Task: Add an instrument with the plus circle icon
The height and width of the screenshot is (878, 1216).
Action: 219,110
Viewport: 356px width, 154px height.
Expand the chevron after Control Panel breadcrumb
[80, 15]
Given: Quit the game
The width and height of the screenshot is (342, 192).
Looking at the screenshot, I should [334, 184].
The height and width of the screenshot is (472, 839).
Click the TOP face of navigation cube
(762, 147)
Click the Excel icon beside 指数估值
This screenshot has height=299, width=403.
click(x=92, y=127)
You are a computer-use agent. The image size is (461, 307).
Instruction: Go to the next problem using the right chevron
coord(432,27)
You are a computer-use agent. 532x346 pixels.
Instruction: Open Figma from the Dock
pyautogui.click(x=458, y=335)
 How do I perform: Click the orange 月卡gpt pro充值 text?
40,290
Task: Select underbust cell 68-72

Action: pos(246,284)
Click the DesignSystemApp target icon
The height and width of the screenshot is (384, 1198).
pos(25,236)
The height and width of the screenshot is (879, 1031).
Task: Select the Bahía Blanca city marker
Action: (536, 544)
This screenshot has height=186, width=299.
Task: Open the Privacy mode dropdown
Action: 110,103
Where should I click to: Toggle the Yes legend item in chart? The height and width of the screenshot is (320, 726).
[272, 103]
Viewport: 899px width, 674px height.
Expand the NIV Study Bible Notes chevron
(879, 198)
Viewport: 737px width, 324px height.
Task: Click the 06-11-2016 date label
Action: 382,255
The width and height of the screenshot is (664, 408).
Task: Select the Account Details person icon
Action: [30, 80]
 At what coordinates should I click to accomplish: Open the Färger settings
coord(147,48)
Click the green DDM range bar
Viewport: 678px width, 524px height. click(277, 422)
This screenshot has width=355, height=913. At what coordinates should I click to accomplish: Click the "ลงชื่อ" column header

******************************

*How to complete this task*. Using the entries above, give again exactly the lines from the line holding "Instruction: Go to" through the line holding "Viewport: 899px width, 674px height.". Include both end lines and nothing else.

*Response to this exercise*.
Instruction: Go to the next problem using the right chevron
coord(432,27)
You are a computer-use agent. 532x346 pixels.
Instruction: Open Figma from the Dock
pyautogui.click(x=458, y=335)
 How do I perform: Click the orange 月卡gpt pro充值 text?
40,290
Task: Select underbust cell 68-72

Action: pos(246,284)
Click the DesignSystemApp target icon
The height and width of the screenshot is (384, 1198).
pos(25,236)
The height and width of the screenshot is (879, 1031).
Task: Select the Bahía Blanca city marker
Action: (536, 544)
This screenshot has height=186, width=299.
Task: Open the Privacy mode dropdown
Action: 110,103
Where should I click to: Toggle the Yes legend item in chart? The height and width of the screenshot is (320, 726).
[272, 103]
Viewport: 899px width, 674px height.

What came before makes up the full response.